Quelle valeur ont ces tableaux sinon celle de la reconnaissance mutuelle de cet amour ? et aussi celle de la reconnaissance par Roulin de ses attributs, « la casquette et la barbe, les bras bleus, la tempe effleurée par l’ivresse et l’aile de l’ange républicain, comme absent, et apparaissant ». Tout cela l’étonnait, l’originalité du peintre, sa réputation bizarre, sa misère, oui sa misère, celle à laquelle Roulin est habituée et qu’on peut camoufler, sinon « charmer par de petites magies, les confitures, le vin, le repas du dimanche ». Roulin suivait Van Gogh, « faire le coup de la liturgie solaire, le face à face aztèque avec la source de toute lumière », et il y voyait là le peintre qui peignait. Rien d’autre ? C’est à ce moment-là que Roulin apprécie le peintre, qu’il comprend, sans comprendre, sa peinture, la valeur de sa peinture.
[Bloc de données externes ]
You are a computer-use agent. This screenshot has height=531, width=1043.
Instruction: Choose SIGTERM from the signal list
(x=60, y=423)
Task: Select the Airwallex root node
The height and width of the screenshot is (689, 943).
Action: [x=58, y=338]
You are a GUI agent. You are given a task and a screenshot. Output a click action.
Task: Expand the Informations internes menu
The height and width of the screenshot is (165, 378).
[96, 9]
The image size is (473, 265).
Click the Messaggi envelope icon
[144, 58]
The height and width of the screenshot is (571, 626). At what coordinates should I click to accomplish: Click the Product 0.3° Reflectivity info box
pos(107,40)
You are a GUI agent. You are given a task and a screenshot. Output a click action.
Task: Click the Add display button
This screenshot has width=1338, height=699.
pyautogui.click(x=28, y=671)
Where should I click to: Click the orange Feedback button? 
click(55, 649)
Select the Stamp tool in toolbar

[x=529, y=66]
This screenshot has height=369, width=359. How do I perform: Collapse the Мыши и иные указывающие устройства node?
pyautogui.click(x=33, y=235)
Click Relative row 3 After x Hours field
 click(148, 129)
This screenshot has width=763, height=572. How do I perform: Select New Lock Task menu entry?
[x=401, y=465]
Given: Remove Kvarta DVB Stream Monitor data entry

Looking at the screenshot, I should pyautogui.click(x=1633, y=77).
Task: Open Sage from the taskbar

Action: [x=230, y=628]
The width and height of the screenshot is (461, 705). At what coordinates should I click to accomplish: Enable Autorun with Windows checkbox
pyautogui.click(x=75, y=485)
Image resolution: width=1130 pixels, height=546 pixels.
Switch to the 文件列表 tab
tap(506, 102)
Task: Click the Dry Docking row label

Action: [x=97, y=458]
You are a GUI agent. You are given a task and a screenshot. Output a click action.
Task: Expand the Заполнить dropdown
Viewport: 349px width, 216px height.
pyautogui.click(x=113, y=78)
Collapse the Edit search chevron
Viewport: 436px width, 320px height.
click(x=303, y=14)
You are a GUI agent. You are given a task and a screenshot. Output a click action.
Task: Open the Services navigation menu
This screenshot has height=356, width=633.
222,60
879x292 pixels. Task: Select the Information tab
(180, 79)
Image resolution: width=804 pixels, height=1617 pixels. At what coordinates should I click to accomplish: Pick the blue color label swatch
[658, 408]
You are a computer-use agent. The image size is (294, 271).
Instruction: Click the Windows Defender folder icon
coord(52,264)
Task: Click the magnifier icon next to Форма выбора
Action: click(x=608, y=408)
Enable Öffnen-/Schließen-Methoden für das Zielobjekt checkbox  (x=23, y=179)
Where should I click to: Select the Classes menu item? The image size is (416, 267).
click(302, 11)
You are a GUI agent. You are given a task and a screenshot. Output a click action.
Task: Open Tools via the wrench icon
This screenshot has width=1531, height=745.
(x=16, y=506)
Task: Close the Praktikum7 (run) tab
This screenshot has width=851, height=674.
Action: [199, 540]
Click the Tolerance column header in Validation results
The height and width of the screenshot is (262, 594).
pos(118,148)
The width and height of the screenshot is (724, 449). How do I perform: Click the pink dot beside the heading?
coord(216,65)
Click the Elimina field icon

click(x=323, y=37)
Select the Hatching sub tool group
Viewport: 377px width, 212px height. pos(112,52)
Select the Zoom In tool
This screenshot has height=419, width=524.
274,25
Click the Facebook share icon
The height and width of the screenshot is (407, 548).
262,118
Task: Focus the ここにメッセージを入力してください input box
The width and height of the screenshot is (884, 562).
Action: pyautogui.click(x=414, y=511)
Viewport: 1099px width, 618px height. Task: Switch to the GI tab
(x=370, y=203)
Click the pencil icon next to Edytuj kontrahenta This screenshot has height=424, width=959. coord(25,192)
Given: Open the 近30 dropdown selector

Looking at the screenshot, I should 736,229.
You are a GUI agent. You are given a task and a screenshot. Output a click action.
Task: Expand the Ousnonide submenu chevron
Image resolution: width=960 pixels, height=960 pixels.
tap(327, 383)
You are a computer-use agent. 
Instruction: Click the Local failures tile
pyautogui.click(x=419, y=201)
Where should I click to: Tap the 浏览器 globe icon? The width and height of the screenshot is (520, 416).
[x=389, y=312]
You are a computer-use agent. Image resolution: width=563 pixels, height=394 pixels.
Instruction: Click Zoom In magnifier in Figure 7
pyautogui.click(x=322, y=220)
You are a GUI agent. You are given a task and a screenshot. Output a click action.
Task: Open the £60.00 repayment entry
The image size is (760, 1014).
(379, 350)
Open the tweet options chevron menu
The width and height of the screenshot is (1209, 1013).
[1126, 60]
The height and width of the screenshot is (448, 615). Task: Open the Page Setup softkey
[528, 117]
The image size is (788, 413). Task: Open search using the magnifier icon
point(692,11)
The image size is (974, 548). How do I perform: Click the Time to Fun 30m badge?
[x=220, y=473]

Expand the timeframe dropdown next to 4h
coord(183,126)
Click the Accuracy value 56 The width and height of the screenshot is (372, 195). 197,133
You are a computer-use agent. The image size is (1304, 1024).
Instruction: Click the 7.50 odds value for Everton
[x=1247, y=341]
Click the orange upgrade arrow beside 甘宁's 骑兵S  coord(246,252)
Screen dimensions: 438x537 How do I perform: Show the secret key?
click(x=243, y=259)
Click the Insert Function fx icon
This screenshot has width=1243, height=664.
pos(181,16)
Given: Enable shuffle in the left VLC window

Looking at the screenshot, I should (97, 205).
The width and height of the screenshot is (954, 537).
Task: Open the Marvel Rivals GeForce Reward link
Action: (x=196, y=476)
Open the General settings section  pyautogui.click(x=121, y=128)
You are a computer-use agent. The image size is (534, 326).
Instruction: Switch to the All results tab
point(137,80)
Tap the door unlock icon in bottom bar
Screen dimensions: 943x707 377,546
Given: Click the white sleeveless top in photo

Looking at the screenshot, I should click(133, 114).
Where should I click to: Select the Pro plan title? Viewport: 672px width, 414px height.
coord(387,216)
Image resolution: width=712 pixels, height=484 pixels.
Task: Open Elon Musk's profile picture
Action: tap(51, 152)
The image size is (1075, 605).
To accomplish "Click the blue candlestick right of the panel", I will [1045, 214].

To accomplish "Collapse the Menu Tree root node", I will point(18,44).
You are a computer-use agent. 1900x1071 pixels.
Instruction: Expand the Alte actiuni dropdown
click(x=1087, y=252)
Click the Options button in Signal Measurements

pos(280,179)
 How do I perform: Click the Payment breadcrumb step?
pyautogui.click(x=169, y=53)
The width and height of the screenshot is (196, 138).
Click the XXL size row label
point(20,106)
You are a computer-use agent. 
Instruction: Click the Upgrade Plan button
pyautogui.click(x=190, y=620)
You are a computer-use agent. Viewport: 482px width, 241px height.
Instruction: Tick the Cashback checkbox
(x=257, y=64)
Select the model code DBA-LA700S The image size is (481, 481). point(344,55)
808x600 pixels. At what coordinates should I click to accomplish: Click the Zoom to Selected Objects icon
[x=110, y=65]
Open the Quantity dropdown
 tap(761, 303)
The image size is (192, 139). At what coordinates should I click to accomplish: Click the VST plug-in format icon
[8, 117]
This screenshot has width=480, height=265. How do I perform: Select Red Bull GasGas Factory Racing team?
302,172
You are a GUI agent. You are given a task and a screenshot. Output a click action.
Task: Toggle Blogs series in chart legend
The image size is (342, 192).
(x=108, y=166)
Pourquoi pas ? Elle a la valeur du soleil qui tape dur, des cigales qui, « infatigablement mâchent le temps, l’espace », et de cet homme, aussi brave que lui, qui plante son chevalet, sort « ses trois jaunes de chrome, presse un des tubes et l’applique ».
C’est à ce moment-là que Michon, quand « midi vous surprend sans un arbre », pose sa question : qu’est-ce que cette peinture qui produit des choses visibles et dont le métier qui la donne est « une phénoménale anomalie, despotique, vouée à rien, vide », celle que Joseph Roulin observe et qui l’oblige à repenser « l’énigme des beaux arts », quand il voit, oui, voit très profondément, devant lui, cet homme, un homme comme lui, croit-il, mais qui est aussi, peut-il seulement le penser, « l’incarnation indubitable » de la théorie des beaux arts ? Roulin n’a pas ce vocabulaire, mais il peut avoir cette réflexion, cette image. Je me plais à croire que Michon et lui, Roulin, voient Van Gogh ainsi, comme Michon voyait dans Rimbaud, le « vers personnalisé ».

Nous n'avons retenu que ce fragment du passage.